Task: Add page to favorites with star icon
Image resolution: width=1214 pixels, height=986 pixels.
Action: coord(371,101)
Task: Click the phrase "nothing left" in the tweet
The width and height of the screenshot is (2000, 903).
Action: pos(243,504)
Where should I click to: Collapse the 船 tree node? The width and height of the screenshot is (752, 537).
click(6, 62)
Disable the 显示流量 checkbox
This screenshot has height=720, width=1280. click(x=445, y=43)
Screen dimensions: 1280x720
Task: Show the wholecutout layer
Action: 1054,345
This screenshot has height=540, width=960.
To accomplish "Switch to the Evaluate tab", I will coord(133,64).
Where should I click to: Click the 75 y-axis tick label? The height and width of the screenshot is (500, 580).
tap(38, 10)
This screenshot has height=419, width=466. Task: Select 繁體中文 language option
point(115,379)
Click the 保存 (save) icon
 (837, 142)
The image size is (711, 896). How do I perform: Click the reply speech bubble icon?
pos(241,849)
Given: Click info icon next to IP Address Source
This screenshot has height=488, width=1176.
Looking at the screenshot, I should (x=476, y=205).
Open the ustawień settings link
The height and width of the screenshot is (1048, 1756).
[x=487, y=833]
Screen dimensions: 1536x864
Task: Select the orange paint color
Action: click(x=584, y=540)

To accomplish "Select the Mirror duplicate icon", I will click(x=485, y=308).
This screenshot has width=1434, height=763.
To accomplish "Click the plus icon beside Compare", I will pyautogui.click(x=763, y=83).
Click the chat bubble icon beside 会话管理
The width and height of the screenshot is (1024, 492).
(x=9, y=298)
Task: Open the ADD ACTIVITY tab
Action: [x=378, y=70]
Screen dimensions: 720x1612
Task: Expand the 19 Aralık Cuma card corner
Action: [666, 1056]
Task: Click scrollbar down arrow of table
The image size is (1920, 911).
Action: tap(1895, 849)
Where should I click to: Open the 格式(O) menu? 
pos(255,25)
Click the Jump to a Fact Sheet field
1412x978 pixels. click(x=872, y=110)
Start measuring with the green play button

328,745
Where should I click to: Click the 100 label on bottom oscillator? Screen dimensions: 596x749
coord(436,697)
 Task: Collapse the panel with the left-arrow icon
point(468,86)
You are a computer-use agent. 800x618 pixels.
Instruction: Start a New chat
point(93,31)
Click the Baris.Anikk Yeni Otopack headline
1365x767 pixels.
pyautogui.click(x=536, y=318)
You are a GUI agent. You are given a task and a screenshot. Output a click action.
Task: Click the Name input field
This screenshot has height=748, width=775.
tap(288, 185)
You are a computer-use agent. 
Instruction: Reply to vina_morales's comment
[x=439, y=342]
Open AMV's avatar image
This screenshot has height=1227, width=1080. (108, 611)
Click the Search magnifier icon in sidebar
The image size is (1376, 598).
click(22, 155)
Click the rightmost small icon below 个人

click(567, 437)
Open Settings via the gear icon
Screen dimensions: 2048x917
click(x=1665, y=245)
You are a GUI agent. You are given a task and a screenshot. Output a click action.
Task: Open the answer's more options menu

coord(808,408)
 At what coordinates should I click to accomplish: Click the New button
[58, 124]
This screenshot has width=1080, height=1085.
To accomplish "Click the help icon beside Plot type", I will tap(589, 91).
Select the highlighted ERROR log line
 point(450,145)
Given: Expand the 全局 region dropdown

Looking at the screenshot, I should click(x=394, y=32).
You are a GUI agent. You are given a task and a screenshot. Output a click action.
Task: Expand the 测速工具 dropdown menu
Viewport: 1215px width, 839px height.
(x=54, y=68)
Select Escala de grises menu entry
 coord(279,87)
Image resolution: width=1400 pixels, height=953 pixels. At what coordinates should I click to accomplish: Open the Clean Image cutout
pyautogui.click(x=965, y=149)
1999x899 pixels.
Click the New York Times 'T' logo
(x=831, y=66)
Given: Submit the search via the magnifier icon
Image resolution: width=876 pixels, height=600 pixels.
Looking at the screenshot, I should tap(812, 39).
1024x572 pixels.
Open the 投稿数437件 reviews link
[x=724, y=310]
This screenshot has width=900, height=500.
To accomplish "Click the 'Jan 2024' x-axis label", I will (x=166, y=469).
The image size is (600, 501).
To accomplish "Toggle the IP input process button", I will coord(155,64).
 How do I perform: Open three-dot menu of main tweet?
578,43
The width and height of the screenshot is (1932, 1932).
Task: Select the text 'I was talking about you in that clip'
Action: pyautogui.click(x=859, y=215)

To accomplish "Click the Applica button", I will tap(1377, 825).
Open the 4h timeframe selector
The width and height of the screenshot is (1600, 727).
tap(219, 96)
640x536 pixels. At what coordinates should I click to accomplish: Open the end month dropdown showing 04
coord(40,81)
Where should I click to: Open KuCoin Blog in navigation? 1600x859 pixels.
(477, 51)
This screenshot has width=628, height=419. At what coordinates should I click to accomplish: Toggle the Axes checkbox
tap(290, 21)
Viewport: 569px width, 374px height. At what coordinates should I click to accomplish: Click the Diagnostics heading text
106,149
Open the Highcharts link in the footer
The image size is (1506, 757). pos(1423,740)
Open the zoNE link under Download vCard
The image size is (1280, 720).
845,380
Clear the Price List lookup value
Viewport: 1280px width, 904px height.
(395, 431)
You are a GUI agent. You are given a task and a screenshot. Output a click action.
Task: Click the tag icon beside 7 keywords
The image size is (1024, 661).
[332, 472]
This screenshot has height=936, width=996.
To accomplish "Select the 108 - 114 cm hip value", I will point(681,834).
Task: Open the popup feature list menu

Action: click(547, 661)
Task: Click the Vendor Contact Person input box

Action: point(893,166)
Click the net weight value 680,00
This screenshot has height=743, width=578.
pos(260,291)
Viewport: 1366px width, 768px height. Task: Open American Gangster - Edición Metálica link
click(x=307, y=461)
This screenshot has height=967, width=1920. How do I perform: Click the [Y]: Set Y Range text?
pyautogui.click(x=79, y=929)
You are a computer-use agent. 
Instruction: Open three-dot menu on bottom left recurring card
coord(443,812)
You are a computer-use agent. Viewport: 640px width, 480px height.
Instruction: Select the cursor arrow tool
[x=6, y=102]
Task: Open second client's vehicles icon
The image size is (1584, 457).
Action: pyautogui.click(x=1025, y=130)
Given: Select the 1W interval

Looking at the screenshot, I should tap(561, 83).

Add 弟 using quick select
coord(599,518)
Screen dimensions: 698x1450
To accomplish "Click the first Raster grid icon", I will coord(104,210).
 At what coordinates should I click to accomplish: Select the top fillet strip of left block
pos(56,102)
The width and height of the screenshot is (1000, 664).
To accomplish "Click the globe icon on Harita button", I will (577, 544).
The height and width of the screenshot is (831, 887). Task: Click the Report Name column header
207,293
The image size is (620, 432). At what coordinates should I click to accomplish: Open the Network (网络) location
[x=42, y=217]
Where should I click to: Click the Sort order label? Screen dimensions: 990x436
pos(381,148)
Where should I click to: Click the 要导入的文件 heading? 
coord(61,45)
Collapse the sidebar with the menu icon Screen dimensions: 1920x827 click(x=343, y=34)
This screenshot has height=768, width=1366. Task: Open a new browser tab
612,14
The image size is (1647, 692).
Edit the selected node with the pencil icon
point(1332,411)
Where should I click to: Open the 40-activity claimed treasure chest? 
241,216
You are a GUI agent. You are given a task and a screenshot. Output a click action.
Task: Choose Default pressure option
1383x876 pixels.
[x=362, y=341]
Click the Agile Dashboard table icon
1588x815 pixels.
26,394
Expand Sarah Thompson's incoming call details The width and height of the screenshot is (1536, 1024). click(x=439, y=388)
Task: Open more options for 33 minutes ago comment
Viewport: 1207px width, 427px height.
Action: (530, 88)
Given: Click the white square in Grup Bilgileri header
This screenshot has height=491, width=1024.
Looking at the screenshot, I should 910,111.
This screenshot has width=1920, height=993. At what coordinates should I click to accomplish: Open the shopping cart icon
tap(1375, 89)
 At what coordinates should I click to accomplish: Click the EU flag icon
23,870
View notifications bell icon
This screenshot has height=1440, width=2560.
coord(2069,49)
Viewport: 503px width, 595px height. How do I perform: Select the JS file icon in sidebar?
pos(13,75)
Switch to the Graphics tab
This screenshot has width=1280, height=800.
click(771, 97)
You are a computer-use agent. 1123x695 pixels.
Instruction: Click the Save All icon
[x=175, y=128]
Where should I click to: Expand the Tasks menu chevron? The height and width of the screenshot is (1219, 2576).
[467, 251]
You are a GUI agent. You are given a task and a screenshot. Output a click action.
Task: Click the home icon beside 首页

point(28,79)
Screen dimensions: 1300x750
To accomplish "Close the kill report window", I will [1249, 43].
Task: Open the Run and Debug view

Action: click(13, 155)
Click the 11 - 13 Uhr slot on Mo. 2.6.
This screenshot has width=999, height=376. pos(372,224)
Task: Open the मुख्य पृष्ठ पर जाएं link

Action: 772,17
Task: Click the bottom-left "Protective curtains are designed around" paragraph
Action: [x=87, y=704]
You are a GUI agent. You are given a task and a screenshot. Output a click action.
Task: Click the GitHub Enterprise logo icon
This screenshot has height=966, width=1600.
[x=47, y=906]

- **Exercise instructions**
Reproduce exactly the line containing "Task: Click the GitHub Enterprise logo icon" and every line after it through the end of the records above, and nothing else.

- **Output**
Task: Click the GitHub Enterprise logo icon
This screenshot has height=966, width=1600.
[x=47, y=906]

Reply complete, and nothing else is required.